Word and element locating data:
╔══

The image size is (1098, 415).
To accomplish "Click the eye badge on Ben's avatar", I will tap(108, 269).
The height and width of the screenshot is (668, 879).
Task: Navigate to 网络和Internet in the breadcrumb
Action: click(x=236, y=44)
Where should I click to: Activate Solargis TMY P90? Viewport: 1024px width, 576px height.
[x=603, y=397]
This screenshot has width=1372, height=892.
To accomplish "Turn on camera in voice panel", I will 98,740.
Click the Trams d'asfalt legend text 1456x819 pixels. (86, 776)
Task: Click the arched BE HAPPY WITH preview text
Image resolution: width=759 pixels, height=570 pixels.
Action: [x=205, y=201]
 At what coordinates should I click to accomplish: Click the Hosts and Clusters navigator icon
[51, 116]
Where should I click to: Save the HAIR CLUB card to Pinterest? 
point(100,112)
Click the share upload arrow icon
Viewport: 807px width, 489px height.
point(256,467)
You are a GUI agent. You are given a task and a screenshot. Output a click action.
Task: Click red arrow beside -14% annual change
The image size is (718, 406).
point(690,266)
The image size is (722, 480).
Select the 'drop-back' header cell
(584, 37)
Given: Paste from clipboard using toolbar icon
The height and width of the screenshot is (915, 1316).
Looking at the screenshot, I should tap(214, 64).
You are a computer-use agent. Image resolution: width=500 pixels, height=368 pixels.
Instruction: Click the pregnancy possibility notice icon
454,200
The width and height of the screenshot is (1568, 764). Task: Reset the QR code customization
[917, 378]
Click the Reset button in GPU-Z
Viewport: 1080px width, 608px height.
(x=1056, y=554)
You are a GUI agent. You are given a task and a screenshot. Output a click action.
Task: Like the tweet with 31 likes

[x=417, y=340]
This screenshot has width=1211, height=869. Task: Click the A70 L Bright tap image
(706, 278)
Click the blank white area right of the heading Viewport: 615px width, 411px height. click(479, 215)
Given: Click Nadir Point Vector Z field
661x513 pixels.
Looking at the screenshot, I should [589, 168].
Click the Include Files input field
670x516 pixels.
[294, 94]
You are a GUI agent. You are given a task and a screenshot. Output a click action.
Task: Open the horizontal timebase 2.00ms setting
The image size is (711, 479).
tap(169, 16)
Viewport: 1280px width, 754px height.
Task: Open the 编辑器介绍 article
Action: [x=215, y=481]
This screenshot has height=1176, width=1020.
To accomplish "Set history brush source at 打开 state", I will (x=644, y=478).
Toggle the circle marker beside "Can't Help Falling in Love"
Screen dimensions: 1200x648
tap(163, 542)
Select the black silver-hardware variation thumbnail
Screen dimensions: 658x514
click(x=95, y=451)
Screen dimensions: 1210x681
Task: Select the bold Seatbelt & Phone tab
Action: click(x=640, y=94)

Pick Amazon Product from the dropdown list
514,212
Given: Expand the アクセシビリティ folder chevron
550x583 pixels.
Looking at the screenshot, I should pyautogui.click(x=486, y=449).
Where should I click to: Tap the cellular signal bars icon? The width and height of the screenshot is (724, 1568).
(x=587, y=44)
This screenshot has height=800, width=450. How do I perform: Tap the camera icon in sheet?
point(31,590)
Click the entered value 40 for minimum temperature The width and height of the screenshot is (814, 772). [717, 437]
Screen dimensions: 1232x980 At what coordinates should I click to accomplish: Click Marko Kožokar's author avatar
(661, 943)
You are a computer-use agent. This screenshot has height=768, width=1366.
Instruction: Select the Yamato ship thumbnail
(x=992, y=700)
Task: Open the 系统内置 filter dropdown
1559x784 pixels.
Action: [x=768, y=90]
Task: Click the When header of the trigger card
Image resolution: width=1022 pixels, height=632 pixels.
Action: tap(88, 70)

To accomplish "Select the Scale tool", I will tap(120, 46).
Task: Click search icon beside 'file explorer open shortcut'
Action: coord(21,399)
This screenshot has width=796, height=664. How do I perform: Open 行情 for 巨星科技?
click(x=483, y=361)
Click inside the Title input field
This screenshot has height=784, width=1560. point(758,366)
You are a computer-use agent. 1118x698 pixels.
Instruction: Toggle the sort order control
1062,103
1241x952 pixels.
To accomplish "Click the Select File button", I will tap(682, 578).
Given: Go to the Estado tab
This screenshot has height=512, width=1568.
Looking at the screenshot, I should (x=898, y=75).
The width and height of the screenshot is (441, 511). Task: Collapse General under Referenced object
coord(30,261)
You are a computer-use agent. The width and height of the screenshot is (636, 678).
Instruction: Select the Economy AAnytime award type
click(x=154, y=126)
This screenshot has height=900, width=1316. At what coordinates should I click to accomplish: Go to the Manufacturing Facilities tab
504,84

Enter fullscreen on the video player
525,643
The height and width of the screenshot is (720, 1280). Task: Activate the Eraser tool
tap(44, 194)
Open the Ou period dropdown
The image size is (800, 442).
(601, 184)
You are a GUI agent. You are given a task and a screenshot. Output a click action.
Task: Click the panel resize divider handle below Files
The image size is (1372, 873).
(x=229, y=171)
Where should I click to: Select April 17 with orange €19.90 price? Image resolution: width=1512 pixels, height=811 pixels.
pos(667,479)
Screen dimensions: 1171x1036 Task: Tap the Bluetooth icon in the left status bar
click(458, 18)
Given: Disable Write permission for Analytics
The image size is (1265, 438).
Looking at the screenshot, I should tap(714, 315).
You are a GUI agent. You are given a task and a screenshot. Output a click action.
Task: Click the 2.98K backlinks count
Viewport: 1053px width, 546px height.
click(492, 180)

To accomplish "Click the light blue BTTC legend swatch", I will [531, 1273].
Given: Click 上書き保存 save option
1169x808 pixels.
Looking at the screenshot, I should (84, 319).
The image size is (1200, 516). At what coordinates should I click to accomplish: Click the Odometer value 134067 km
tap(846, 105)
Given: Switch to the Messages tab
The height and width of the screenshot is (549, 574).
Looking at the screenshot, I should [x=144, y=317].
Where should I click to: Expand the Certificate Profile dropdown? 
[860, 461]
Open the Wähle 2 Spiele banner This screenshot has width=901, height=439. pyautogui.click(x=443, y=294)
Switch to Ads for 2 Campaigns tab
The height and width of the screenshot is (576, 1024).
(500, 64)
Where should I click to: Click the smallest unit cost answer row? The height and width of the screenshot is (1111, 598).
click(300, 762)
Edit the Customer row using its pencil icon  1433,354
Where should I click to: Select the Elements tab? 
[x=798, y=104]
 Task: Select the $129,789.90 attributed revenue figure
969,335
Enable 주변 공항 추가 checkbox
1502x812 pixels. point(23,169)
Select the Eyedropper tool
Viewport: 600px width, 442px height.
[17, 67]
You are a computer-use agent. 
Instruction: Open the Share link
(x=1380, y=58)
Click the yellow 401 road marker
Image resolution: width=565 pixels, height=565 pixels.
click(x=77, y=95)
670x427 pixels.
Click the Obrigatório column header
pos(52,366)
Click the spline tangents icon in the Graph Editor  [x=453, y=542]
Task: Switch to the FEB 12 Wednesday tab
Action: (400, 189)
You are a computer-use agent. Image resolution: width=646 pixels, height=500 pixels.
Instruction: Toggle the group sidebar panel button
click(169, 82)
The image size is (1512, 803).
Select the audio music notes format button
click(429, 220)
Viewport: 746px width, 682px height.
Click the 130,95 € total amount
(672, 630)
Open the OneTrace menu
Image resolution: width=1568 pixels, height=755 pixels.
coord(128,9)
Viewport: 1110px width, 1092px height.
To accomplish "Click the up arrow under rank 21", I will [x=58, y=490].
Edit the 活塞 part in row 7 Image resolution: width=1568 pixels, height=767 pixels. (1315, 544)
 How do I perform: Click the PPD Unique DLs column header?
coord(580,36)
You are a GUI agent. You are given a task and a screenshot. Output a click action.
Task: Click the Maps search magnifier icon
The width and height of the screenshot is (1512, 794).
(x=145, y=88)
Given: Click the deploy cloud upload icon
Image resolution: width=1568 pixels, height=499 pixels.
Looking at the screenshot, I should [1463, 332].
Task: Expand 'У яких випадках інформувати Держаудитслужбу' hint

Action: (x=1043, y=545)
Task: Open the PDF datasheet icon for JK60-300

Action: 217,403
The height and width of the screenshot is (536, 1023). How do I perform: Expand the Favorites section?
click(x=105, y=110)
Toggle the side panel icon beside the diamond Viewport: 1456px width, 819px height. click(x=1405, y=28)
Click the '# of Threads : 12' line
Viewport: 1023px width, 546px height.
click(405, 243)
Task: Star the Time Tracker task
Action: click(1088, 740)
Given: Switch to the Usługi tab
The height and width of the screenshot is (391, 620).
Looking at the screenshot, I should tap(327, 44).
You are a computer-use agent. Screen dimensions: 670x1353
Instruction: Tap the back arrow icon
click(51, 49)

╚══

# DIRECTIVE:
Retype the records word for word, covering the stretch from the line containing "Where should I click to: Activate" through the line containing "point(256,467)", with both of those lines included.

# TASK SOLUTION:
Where should I click to: Activate Solargis TMY P90? Viewport: 1024px width, 576px height.
[x=603, y=397]
This screenshot has width=1372, height=892.
To accomplish "Turn on camera in voice panel", I will 98,740.
Click the Trams d'asfalt legend text 1456x819 pixels. (86, 776)
Task: Click the arched BE HAPPY WITH preview text
Image resolution: width=759 pixels, height=570 pixels.
Action: [x=205, y=201]
 At what coordinates should I click to accomplish: Click the Hosts and Clusters navigator icon
[51, 116]
Where should I click to: Save the HAIR CLUB card to Pinterest? 
point(100,112)
Click the share upload arrow icon
Viewport: 807px width, 489px height.
point(256,467)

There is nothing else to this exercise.